## 出典抜粋

::::::

More than 5 years have passed since last update.

【画像生成】Autoencoderの潜在空間を3dPlotして遊んでみた♬

Last updated at 2019-06-05Posted at 2019-06-05

今回は潜在空間の次元を３次元にして、前回の3d Scatter Plotを使って、分類を3dプロットしたいと思います。
こうして、徐々に学習していく様子や学習した潜在空間の分布を3d的に表示することができます。

コードは以下に置きました

コード解説

MNISTデータセットを読込みます

# MNIST dataset
(x_train, y_train), (x_test, y_test) = mnist.load_data()
image_size = x_train.shape[1]
x_train = x_train[:60000].astype('float32') / 255.
x_test = x_test.astype('float32') / 255.
x_train = np.reshape(x_train[:60000], (len(x_train[:60000]), 28, 28, 1))
x_test = np.reshape(x_test, (len(x_test), 28, 28, 1)) 
y_train=y_train[:60000]

潜在空間は今回は3とします。

input_shape = (image_size, image_size, 1)
batch_size = 128
latent_dim = 3
epochs = 101

まず、encoder modelを以下のとおり定義します。

# build encoder model
inputs = Input(shape=input_shape, name='encoder_input')
x = Conv2D(32, (3, 3), activation='relu', strides=2, padding='same')(inputs)
x = Conv2D(64, (3, 3), activation='relu', strides=2, padding='same')(x)
shape = K.int_shape(x)
print("shape[1], shape[2], shape[3]",shape[1], shape[2], shape[3])
x = Flatten()(x)
z_mean = Dense(latent_dim, name='z_mean')(x)
# instantiate encoder model
encoder = Model(inputs, z_mean, name='encoder')
encoder.summary()

次にdecoder modelを以下のように定義します。
※Conv2DTransposeが便利です

# build decoder model
# decoder
latent_inputs = Input(shape=(latent_dim,), name='z_sampling')
x = Dense(shape[1] * shape[2] * shape[3], activation='relu')(latent_inputs)
x = Reshape((shape[1], shape[2], shape[3]))(x)
x = Conv2DTranspose(64, (3, 3), activation='relu', strides=2, padding='same')(x)
x = Conv2DTranspose(32, (3, 3), activation='relu', strides=2, padding='same')(x)

::::::

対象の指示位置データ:

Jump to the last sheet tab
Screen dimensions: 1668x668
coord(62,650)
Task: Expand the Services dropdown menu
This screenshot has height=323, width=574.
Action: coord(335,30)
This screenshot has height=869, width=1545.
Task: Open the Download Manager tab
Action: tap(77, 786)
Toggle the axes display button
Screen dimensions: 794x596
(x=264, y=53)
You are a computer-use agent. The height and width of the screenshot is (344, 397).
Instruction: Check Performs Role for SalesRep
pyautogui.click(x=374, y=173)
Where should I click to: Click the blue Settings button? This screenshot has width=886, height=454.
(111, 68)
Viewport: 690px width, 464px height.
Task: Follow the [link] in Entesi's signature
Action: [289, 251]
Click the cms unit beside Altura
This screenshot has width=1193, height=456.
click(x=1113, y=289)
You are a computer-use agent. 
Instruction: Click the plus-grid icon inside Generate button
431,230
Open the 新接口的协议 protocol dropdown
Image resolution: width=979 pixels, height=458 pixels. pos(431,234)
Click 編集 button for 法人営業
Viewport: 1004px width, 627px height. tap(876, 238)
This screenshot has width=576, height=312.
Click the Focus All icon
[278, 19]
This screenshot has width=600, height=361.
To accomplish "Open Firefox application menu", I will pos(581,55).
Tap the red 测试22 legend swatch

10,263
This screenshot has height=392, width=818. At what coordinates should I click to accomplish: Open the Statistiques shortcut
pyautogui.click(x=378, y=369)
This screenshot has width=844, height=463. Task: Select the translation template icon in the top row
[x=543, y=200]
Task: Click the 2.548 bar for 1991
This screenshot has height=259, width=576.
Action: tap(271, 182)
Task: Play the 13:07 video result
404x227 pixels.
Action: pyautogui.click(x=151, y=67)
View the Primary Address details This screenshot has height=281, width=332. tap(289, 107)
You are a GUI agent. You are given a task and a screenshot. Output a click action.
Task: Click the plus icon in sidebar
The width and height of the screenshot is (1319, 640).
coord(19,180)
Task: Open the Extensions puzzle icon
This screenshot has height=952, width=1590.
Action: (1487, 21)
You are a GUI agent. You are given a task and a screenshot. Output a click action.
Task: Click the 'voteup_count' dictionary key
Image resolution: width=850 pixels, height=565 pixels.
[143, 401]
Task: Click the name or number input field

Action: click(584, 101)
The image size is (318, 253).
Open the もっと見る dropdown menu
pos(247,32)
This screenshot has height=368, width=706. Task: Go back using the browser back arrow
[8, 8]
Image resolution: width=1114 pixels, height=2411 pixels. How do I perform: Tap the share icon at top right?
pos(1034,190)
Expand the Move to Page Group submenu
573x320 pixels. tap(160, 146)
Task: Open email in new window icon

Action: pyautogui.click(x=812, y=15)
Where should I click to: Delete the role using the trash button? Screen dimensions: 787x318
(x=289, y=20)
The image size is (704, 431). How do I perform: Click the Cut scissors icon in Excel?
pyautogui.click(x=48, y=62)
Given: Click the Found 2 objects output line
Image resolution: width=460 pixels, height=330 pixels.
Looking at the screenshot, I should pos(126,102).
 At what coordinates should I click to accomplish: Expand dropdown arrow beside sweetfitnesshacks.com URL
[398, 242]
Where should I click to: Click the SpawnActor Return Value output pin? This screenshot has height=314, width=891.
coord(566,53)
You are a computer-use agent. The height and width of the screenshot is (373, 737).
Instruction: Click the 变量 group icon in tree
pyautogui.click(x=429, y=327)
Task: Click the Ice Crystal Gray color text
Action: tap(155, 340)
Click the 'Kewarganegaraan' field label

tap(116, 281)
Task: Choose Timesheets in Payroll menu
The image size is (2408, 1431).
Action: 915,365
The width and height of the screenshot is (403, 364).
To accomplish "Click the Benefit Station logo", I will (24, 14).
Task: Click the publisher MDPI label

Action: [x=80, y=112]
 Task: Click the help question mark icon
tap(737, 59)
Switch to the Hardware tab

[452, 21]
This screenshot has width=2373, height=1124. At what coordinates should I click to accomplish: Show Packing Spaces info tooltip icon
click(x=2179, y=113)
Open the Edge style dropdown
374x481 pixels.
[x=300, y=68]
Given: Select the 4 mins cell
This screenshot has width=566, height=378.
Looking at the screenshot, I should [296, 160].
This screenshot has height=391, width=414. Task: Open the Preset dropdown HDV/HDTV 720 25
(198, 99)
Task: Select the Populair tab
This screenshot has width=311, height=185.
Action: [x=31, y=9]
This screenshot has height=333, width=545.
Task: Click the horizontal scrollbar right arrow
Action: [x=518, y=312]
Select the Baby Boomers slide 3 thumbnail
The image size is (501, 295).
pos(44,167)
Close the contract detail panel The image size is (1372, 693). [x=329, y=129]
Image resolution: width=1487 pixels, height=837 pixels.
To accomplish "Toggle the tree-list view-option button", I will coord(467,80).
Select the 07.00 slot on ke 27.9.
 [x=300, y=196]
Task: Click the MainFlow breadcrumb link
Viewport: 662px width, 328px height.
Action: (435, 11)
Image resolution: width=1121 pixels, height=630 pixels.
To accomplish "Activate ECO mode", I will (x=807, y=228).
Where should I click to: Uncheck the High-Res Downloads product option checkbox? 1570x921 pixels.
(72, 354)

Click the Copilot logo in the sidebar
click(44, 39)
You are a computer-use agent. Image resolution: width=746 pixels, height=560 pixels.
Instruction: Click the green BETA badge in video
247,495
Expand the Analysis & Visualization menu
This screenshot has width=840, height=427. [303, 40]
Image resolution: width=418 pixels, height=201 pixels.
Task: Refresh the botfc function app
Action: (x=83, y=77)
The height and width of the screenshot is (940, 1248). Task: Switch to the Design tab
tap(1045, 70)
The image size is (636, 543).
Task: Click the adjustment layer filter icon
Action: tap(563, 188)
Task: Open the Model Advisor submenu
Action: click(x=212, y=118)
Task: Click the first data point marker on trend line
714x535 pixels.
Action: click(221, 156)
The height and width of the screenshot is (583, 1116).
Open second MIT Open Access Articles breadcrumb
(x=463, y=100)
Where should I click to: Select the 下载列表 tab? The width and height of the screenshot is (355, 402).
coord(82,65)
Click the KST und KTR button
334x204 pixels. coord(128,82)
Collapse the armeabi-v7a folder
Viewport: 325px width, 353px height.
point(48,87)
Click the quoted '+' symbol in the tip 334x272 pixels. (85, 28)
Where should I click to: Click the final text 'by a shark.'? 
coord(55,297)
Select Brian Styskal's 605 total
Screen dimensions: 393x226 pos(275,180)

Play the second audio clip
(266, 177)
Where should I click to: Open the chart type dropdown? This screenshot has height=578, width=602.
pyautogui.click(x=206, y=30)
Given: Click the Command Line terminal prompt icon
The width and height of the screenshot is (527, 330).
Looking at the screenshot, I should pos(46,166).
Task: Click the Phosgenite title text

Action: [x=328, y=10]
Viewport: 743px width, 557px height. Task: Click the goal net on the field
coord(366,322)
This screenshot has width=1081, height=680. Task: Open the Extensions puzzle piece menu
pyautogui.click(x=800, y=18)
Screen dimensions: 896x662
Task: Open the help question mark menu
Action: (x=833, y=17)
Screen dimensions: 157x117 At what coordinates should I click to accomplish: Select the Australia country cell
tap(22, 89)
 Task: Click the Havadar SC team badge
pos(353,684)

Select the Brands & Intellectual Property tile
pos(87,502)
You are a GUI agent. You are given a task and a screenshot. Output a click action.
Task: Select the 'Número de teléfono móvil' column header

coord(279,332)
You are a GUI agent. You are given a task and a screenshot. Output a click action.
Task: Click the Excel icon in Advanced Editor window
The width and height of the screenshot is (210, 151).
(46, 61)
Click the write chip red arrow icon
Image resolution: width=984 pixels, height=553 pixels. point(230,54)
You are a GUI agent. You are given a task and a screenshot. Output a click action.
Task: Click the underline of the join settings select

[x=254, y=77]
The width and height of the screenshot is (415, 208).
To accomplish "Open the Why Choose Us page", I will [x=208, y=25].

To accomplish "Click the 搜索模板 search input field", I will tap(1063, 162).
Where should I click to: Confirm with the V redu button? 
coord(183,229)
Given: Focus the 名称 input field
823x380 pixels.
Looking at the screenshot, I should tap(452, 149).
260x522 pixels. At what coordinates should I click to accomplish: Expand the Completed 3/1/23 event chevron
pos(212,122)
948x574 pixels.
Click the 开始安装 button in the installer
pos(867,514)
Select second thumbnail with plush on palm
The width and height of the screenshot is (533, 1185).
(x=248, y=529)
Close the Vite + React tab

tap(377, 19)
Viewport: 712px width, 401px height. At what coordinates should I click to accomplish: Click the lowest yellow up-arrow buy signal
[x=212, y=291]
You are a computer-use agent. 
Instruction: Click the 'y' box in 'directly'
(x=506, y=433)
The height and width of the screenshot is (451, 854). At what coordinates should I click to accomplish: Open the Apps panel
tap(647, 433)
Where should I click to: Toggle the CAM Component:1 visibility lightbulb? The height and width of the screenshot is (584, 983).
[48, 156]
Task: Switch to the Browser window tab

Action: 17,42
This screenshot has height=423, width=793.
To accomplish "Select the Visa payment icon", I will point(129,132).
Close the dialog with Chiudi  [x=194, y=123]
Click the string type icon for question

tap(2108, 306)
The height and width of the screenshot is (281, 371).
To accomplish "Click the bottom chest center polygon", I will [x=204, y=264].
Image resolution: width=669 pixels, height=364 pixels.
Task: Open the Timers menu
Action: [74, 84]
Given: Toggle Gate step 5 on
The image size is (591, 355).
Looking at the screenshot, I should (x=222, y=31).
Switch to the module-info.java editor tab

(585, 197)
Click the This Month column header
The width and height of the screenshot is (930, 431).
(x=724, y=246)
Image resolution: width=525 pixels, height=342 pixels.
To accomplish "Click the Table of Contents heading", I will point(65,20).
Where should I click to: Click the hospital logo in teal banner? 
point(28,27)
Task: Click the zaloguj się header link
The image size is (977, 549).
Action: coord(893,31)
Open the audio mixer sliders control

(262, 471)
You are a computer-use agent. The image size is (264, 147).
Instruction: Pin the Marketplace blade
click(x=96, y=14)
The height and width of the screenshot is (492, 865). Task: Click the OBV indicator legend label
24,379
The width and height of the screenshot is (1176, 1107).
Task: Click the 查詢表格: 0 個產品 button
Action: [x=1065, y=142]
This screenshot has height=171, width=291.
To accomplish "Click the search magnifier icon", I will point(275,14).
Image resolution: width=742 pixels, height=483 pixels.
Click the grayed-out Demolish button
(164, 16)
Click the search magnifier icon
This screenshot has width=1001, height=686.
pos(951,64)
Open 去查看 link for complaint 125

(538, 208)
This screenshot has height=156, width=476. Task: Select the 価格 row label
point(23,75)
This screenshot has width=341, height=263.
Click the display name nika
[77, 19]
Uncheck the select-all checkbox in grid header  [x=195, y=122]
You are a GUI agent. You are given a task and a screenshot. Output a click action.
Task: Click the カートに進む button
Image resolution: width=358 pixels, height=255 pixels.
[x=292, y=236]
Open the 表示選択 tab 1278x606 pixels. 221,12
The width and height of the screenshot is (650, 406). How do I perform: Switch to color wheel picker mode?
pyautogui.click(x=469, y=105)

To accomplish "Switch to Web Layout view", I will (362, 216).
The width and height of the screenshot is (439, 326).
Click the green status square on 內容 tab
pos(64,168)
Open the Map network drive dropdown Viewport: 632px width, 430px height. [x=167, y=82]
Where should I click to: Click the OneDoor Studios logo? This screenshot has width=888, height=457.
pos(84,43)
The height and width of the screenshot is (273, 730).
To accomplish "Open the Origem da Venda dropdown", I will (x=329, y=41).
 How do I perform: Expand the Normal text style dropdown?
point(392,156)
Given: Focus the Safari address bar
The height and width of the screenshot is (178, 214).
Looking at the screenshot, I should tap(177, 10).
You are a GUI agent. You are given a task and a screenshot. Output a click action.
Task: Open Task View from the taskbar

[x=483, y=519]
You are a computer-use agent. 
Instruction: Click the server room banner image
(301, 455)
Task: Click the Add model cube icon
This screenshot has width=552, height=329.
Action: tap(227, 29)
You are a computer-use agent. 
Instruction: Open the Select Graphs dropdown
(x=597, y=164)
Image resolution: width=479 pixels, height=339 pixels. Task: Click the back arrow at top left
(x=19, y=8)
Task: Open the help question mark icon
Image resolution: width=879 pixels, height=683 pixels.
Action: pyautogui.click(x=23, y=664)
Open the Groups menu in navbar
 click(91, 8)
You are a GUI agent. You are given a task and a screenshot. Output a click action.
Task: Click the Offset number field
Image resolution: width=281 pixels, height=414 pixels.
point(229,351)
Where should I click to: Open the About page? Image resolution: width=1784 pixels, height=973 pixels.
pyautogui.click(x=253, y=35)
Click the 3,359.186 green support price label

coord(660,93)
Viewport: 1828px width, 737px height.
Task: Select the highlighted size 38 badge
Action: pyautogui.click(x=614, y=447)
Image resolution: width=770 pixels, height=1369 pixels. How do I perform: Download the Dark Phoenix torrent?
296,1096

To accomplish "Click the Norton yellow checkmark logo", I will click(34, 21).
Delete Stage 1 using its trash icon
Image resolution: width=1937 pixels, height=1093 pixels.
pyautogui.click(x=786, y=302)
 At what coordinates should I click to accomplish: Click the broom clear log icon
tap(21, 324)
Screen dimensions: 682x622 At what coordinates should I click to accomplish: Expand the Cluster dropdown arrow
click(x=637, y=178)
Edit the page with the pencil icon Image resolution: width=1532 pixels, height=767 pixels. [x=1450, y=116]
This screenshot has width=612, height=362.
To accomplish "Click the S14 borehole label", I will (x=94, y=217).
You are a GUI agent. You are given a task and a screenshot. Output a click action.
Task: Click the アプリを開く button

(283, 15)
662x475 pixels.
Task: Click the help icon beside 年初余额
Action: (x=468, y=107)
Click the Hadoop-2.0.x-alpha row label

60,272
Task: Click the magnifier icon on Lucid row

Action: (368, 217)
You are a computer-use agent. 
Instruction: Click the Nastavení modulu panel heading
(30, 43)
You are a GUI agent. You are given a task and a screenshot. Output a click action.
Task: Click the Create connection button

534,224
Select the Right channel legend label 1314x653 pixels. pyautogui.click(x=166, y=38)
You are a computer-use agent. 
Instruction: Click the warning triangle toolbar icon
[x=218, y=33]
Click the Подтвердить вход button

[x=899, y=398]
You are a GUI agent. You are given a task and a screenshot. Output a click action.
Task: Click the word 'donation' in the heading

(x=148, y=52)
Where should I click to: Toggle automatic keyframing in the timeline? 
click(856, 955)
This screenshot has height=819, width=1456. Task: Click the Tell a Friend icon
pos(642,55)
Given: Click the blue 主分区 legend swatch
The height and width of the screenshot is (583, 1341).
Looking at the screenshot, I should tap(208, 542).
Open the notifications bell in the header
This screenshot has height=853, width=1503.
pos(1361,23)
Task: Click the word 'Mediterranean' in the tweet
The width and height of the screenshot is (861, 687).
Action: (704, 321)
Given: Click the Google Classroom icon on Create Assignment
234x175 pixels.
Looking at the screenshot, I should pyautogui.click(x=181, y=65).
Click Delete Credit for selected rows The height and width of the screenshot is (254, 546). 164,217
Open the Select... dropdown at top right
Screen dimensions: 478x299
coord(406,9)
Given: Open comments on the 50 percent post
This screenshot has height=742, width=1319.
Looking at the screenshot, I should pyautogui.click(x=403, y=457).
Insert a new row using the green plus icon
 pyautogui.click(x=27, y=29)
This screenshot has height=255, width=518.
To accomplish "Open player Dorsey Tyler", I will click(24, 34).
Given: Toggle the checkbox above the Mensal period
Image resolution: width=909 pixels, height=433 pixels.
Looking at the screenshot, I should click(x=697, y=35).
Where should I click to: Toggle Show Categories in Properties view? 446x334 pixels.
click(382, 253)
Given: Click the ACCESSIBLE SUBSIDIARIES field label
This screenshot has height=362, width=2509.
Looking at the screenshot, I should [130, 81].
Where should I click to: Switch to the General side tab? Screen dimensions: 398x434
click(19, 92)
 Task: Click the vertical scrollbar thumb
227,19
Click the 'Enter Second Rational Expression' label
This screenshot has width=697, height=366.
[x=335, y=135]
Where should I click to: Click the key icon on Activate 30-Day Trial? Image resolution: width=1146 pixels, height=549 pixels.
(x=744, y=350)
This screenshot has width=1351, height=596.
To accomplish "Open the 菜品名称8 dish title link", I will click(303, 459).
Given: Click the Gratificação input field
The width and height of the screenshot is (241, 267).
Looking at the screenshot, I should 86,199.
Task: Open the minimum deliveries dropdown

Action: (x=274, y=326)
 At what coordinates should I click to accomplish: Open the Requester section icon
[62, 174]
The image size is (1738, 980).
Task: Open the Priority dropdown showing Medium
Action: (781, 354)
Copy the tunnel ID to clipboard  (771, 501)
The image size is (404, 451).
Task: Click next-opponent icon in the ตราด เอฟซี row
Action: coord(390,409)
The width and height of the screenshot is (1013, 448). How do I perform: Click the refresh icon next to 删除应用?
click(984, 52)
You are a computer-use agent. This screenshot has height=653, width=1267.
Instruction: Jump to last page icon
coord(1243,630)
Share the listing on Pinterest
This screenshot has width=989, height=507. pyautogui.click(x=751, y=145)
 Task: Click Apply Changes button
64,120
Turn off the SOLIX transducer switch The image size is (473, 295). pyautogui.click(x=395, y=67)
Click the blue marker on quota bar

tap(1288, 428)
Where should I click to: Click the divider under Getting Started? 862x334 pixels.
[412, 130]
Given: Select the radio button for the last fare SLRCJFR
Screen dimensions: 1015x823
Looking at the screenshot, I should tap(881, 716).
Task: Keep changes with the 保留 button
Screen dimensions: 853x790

::::::

## 取り組む作業
1) 抜粋のうち「今回は潜在空間の次元を」で始まる段落を、主な事実を残して箇条書きに改めなさい。
2) 抜粋から、「こうして、徐々に学習していく」を含む語句で始まり「(len(x_train[:60000]), 28, 28, 1))」の直後で終わる部分を、一字一句変えずに引用しなさい。

## 課題別の解答
1)
- 潜在空間の次元を3次元にする
- 前回の3d Scatter Plotを使い、分類を3dプロットする
- 徐々に学習していく様子や、学習した潜在空間の分布を3d的に表示できる

2)
こうして、徐々に学習していく様子や学習した潜在空間の分布を3d的に表示することができます。

コードは以下に置きました

コード解説

MNISTデータセットを読込みます

# MNIST dataset
(x_train, y_train), (x_test, y_test) = mnist.load_data()
image_size = x_train.shape[1]
x_train = x_train[:60000].astype('float32') / 255.
x_test = x_test.astype('float32') / 255.
x_train = np.reshape(x_train[:60000], (len(x_train[:60000]), 28, 28, 1))